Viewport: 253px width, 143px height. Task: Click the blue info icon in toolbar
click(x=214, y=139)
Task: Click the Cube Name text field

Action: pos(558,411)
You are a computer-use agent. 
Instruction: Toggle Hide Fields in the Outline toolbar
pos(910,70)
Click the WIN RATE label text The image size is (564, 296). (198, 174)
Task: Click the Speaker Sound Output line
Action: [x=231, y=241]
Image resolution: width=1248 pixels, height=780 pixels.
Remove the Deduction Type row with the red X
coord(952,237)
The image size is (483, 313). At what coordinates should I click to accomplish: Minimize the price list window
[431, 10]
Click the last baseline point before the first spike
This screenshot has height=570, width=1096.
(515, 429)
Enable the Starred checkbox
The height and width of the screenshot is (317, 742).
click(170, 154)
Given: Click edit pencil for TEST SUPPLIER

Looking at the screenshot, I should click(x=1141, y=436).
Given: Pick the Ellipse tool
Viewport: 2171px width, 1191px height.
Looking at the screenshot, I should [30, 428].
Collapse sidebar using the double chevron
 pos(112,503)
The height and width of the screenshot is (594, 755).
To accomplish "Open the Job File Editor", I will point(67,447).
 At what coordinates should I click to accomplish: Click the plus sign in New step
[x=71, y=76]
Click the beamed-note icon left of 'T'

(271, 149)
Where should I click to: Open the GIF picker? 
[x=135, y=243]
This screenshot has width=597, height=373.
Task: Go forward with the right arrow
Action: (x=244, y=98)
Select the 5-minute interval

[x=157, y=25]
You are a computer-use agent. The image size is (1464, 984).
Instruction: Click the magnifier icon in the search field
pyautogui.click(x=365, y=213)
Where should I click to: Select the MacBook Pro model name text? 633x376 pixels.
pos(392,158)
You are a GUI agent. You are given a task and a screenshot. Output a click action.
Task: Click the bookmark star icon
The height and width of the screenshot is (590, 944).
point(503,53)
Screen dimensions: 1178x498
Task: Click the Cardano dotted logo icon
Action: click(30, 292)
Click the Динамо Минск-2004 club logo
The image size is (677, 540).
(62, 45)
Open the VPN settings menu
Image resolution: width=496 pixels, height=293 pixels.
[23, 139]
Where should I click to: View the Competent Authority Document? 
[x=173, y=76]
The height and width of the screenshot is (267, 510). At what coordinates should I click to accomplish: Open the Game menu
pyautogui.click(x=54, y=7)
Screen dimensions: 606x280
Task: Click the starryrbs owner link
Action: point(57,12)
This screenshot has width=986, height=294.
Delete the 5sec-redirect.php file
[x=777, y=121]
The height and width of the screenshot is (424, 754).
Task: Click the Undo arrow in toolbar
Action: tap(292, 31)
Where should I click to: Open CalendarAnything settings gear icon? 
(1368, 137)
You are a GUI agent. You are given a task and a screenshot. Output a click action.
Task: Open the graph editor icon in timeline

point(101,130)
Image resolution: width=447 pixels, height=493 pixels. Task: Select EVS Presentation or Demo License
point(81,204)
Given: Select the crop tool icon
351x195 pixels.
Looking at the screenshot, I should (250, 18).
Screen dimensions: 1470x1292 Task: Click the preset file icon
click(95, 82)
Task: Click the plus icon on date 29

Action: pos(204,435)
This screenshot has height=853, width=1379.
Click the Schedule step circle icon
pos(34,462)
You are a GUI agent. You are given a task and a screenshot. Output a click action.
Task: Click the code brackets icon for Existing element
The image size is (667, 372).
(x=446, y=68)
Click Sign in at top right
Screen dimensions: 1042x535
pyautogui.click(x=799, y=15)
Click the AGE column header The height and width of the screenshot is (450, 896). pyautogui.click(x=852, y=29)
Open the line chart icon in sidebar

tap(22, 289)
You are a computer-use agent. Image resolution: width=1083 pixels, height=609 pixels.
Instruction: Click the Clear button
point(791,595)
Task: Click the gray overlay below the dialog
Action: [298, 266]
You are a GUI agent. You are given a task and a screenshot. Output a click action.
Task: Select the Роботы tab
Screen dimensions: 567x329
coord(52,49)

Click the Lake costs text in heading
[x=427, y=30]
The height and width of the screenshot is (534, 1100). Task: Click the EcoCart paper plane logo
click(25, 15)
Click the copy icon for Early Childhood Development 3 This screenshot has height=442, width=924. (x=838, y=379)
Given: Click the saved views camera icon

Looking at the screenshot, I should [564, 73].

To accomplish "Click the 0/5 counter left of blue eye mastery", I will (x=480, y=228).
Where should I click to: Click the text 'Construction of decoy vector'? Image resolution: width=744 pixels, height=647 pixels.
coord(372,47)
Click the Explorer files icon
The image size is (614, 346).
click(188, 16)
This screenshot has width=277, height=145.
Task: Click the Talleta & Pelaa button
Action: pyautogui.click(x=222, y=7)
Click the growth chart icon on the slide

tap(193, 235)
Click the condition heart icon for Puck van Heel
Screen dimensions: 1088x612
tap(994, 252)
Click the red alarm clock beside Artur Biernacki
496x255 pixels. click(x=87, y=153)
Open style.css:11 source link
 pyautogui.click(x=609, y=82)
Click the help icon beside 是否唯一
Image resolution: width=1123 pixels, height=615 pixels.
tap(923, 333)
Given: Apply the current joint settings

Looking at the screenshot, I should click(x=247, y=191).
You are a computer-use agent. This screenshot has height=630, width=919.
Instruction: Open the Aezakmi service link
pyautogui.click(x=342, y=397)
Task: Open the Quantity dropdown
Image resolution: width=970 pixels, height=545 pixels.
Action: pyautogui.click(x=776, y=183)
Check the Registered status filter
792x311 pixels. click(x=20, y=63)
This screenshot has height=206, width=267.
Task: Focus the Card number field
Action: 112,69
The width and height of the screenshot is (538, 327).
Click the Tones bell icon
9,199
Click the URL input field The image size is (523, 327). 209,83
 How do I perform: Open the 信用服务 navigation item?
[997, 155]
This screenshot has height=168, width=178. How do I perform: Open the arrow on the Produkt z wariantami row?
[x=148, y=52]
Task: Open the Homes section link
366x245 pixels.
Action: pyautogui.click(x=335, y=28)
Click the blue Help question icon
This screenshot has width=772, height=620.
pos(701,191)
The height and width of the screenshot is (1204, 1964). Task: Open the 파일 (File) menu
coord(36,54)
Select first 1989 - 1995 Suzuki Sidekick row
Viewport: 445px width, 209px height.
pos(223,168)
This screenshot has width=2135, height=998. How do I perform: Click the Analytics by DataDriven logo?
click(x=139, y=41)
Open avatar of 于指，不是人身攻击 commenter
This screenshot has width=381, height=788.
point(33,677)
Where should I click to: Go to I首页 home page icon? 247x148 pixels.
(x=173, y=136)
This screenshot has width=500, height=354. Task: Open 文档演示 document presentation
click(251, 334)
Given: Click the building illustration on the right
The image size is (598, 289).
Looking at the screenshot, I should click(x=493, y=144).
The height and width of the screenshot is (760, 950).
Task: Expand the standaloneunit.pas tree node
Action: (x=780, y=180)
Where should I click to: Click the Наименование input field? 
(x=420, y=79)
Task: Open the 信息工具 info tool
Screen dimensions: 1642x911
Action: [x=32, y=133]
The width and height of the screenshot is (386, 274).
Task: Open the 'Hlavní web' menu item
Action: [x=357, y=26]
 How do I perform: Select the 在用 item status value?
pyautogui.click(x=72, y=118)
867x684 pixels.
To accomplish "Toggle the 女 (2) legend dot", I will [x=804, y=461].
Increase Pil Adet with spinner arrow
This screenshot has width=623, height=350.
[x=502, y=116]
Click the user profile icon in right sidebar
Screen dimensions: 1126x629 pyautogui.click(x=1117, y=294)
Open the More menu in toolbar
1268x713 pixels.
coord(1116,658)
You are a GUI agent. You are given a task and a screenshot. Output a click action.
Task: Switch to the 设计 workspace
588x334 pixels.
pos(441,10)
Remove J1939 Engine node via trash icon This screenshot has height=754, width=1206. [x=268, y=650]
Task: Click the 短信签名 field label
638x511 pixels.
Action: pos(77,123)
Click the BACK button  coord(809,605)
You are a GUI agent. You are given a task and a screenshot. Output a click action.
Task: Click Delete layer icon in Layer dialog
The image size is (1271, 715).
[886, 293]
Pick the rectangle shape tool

□ □ □

### Work instructions:
Recast the material starting at the line containing "The height and width of the screenshot is (1204, 1964)." and ending at the line containing "Action: (x=780, y=180)" as a numbered list, with blank lines omitted. Include only those lines.

### Completed exercise:
1. The height and width of the screenshot is (1204, 1964). Task: Open the 파일 (File) menu
2. coord(36,54)
3. Select first 1989 - 1995 Suzuki Sidekick row
4. Viewport: 445px width, 209px height.
5. pos(223,168)
6. This screenshot has width=2135, height=998. How do I perform: Click the Analytics by DataDriven logo?
7. click(x=139, y=41)
8. Open avatar of 于指，不是人身攻击 commenter
9. This screenshot has width=381, height=788.
10. point(33,677)
11. Where should I click to: Go to I首页 home page icon? 247x148 pixels.
12. (x=173, y=136)
13. This screenshot has width=500, height=354. Task: Open 文档演示 document presentation
14. click(251, 334)
15. Given: Click the building illustration on the right
16. The image size is (598, 289).
17. Looking at the screenshot, I should click(x=493, y=144).
18. The height and width of the screenshot is (760, 950).
19. Task: Expand the standaloneunit.pas tree node
20. Action: (x=780, y=180)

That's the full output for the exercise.